Consider the effect of a continuous movement of $A_1,A_2$ to $B_1,B_2$, keeping the points on the circumcircle and maintaining tangency with the incircle. Let $A_1A_2$ be tangential at $P_1$ and let $B_1B_2$ be tangential at $P_2$.
Let line $P_1P_2$ cut $A_1B_1$ at $Q_1$ and cut $A_2B_2$ at $Q_2$. Then $A_1B_1$ and $A_2B_2$ are equally inclined to line $Q_1Q_2$ and so there is a circle $\mathscr{C}$ tangential at $Q_1$ and $Q_2$ to the lines $A_1B_1$ and $A_2B_2$.

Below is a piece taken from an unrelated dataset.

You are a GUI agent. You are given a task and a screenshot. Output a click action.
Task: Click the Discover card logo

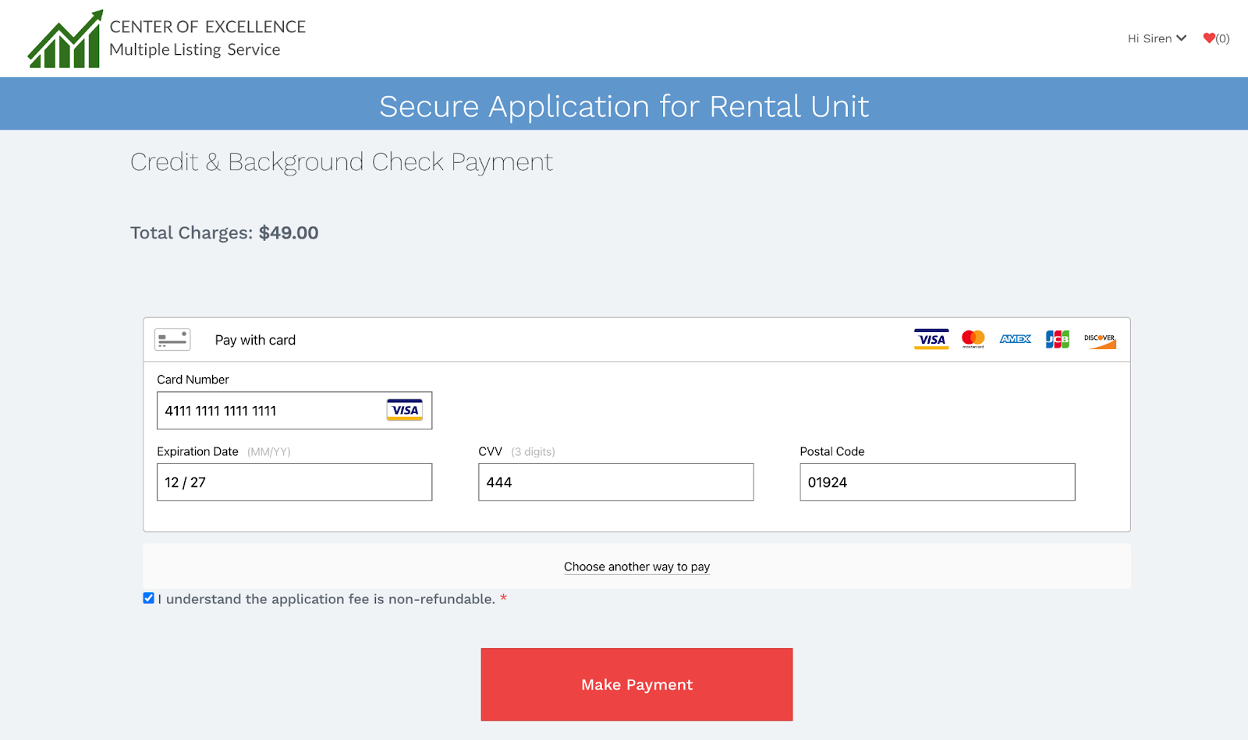tap(1099, 340)
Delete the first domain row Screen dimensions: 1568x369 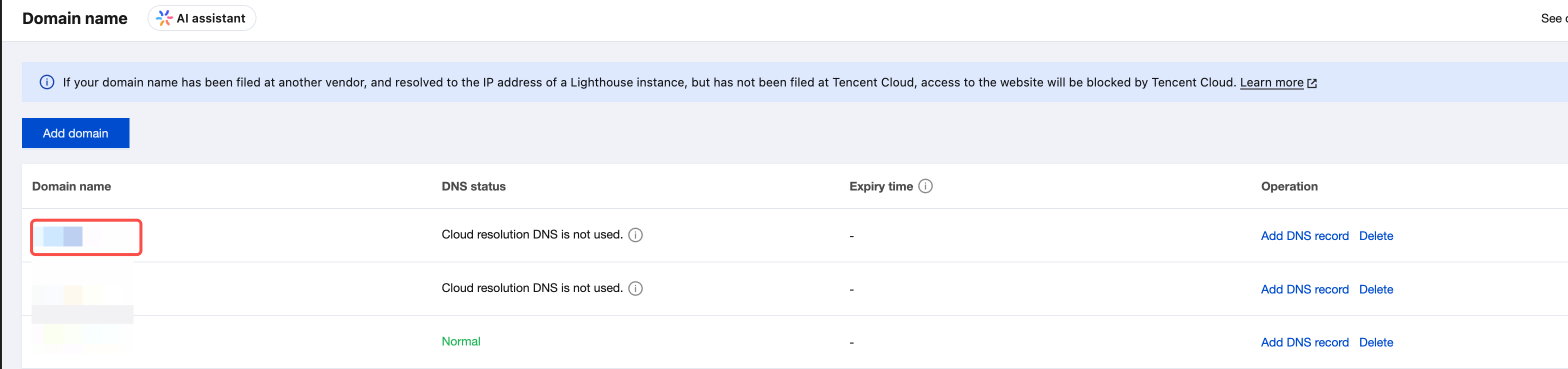pyautogui.click(x=1376, y=236)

Let the line $Q_1Q_2$ make successive angles $p,q,q,p$ with the four tangents at $Q_1,P_1,P_2,Q_2$. Then, applying the sine rule, the ratio of the powers of each of $A_1,A_2,B_1,B_2$ with respect to the two circles is $$\frac {\sin q}{\sin p}\text{, a constant}.$$
The circumcircle, through these four points, is therefore coaxal with $\mathscr{C}$ and the incircle.
Similarly, we can determine a further coaxal circle, $\mathscr{C'}$, for the movement of $A_2,A_3$ to $B_2,B_3$. The coaxal circles $\mathscr{C}$ and $\mathscr{C'}$ have a common tangent, $A_2B_2$ and so are either equal or on opposite side of the radical axis of the system but the latter possibility is impossible by continuity.
We can now apply the same idea to the movement of $A_1,A_3$ to $B_1,B_3$ with respect to the circumcircle and $\mathscr{C}$. Then $A_1A_3$ and $B_1B_3$ are both tangential to a further coaxal circle $\mathscr{D}$.
We can now consider successive moves of each $A_i$ to $A_{i+1}$, considering the indices modulo $5$.Then each edge $A_iA_{i+2}$ is tangential to $\mathscr{D}$ and so the incentre of the pentagon is the coaxal circle $\mathscr{D}$.